Covid-19’s impact on the UK property market was “unprecedented”, Zoopla said. “The social distancing strategy has created an immediate impediment to property viewings and valuations, which are integral to the process of buying and selling a home,” it said.
To measure demand, Zoopla analyses the numbers of people browsing properties online who show proactive interest in a home by, for instance, contacting an estate agent about it. In its latest Cities Index, Zoopla said demand had fallen by 40 per cent in the seven days to Sunday March 22, compared with the previous week.
Richard Donnell, research director at Zoopla, said: “The initial impact of external shocks is to reduce consumer confidence and put a brake on housing demand and the number of people moving home, which we can see in our latest figures.
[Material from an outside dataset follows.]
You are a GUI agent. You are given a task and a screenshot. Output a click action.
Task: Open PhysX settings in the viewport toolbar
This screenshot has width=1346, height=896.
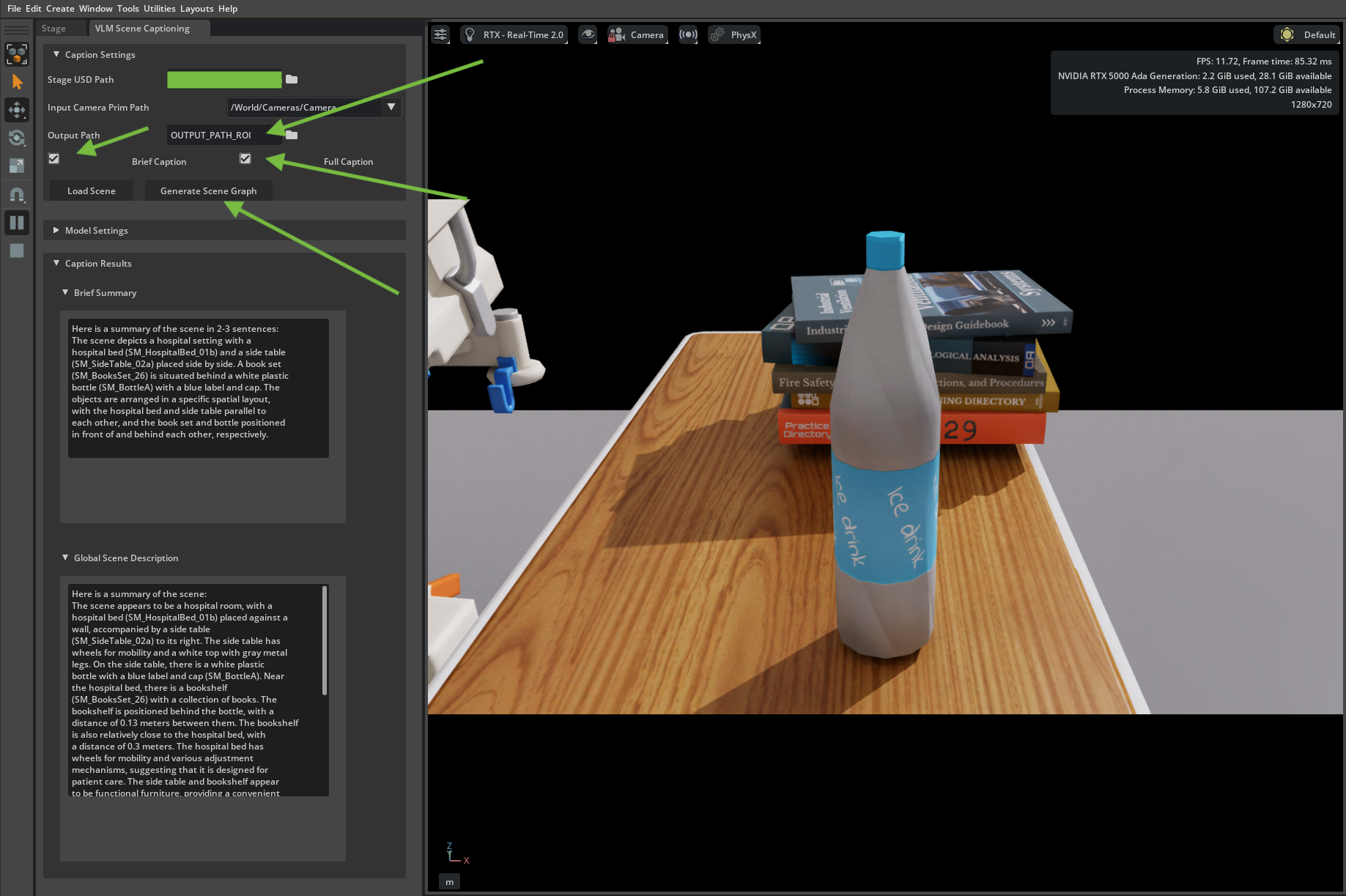(x=733, y=34)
Levels of property transactions are typically more volatile than changes in house prices.”
The latest figures showed the property market shock came after two months of markedly strong growth, with price rises in January and February at the highest level for four years. Average annual house price growth was 1.6 per cent across the UK cities in the index in February, up from 1.2 per cent in the same month in 2019.
The decisive result in the general election had given buyers and sellers confidence about re-entering the market after years of political uncertainty, but the climate turned rapidly as the impact of the virus became apparent.
The research comes amid turbulence in the mortgage market, where lenders are wrestling with the implementation of a pledge to help borrowers affected by the pandemic with a three-month mortgage payment holiday. Bank of England base rate has also fallen to a record low 0.1 per cent, putting pressure on lenders to lower rates but tightening their margins.
Many lenders have withdrawn their tracker mortgages to new customers as a result of the rate cut. On Wednesday, NatWest announced it would pull purchase, remortgage and buy to let trackers from Thursday both for new and existing customers seeking a product transfer. Nationwide pulled its entire tracker range for new customers last week, before introducing new trackers on Wednesday.
Barclays also withdrew a large number of its mortgage deals for those purchasing new homes on Wednesday, though some of its low-rate tracker products remain available. Together, another mortgage lender, this week pulled down the shutters on any new applications across all of its mortgages, citing high demand for service from its existing client base. West Brom halted processing of any mortgages that had not yet reached the offer stage.
Aaron Strutt, product director at broker Trinity Financial, said: “It is pretty clear that most of the lenders are struggling to work out how to pass on the base rate cuts to new borrowers so they are either pulling their tracker deals or increasing the margins.”
While many lenders told brokers they had been inundated with requests from borrowers for mortgage payment holidays, putting pressure on homeworking staff, some had pointed to problems with obtaining surveys on properties as the distancing regulations kicked in.
UK Finance, the industry body, said mortgage lenders were focused on supporting customers most affected by Covid-19, with measures including payment holidays and the suspension of repossessions.
“As such, firms are having to deploy their resources to meet this unprecedented demand, while also dealing with the impact of Covid-19 on the wellbeing of their own employees who are working tirelessly during these challenging times,” it said.